** Opening RECORDS FOR PROCESSING block **

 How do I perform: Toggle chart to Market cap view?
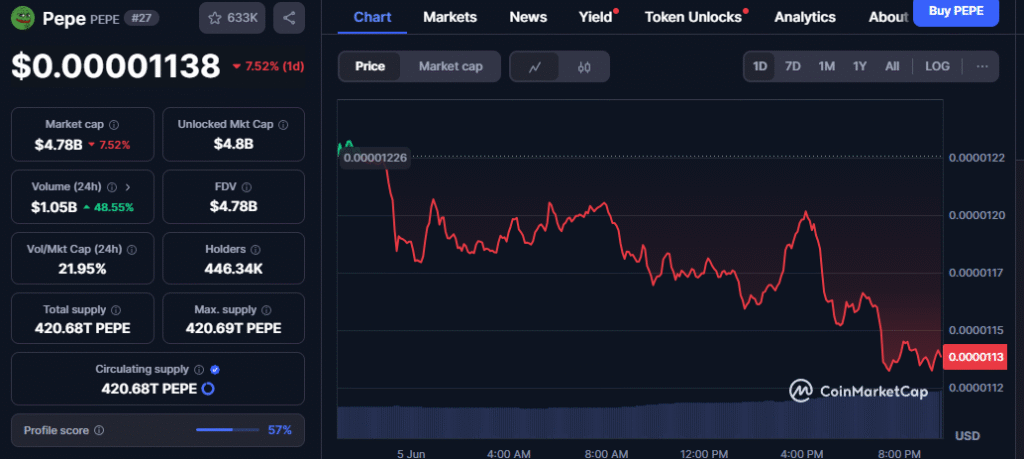pyautogui.click(x=451, y=67)
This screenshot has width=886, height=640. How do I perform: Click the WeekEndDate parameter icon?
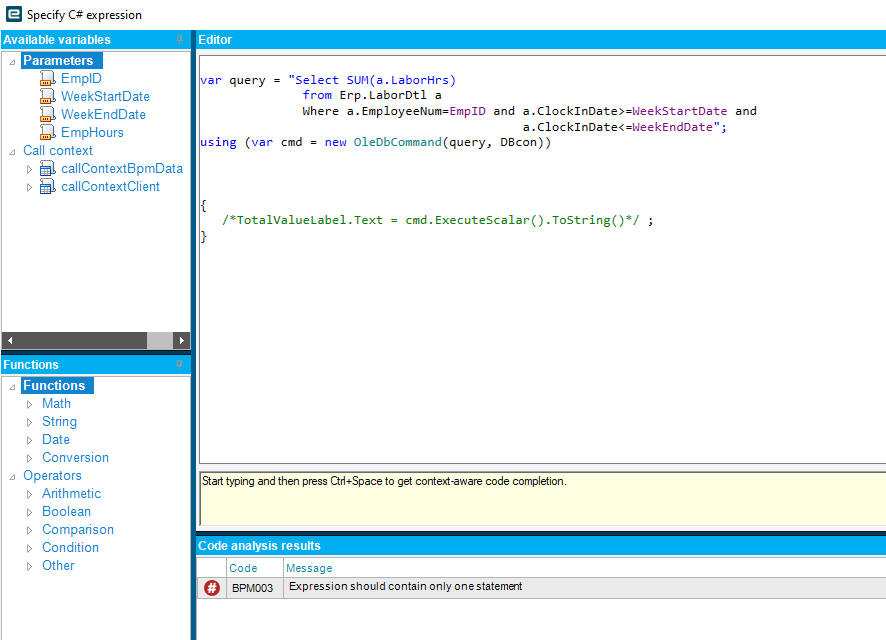pos(47,115)
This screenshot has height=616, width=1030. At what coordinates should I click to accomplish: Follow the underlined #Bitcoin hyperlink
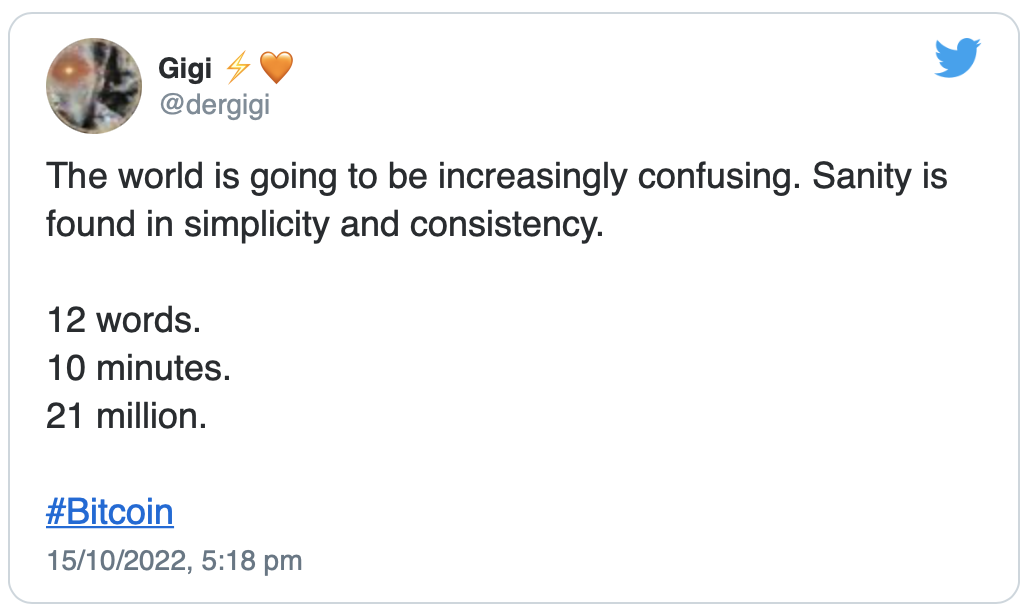[110, 512]
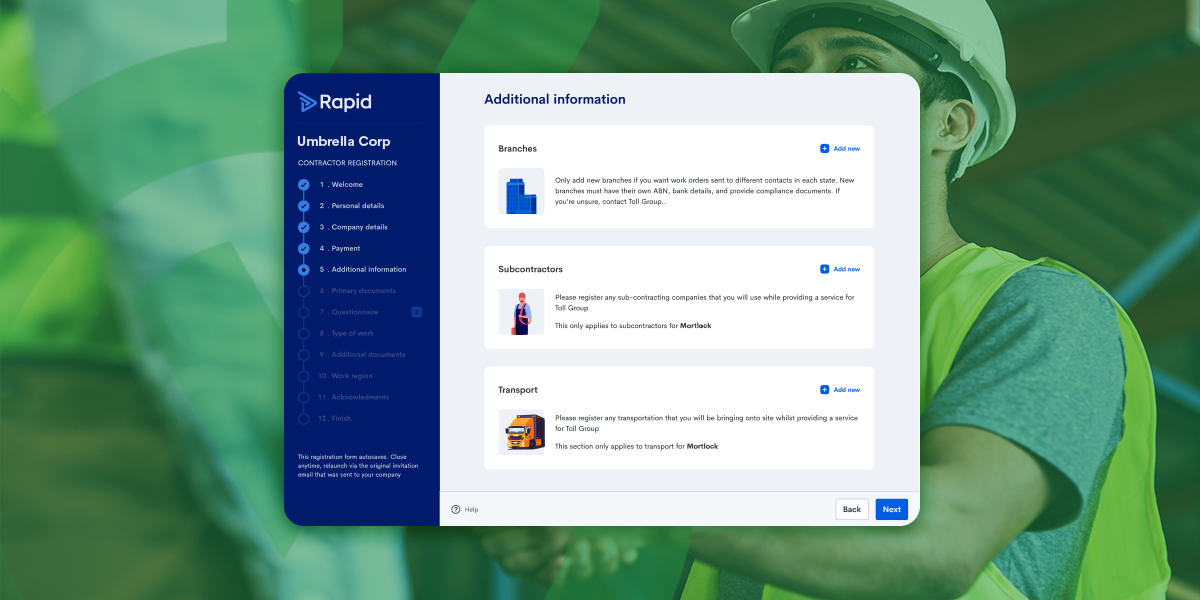1200x600 pixels.
Task: Click the badge next to Questionnaire step
Action: coord(417,312)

** Closing RECORDS FOR PROCESSING block **

## EXERCISE DIRECTIONS
The lines from the one that contains "This screenshot has height=616, width=1030." through the end of the data, repeated exactly and with no pictures, make up the whole answer.

## SOLUTION TO THE PROBLEM
This screenshot has height=616, width=1030. At what coordinates should I click to accomplish: Follow the underlined #Bitcoin hyperlink
[110, 512]
1200x600 pixels.
Task: Click the badge next to Questionnaire step
Action: coord(417,312)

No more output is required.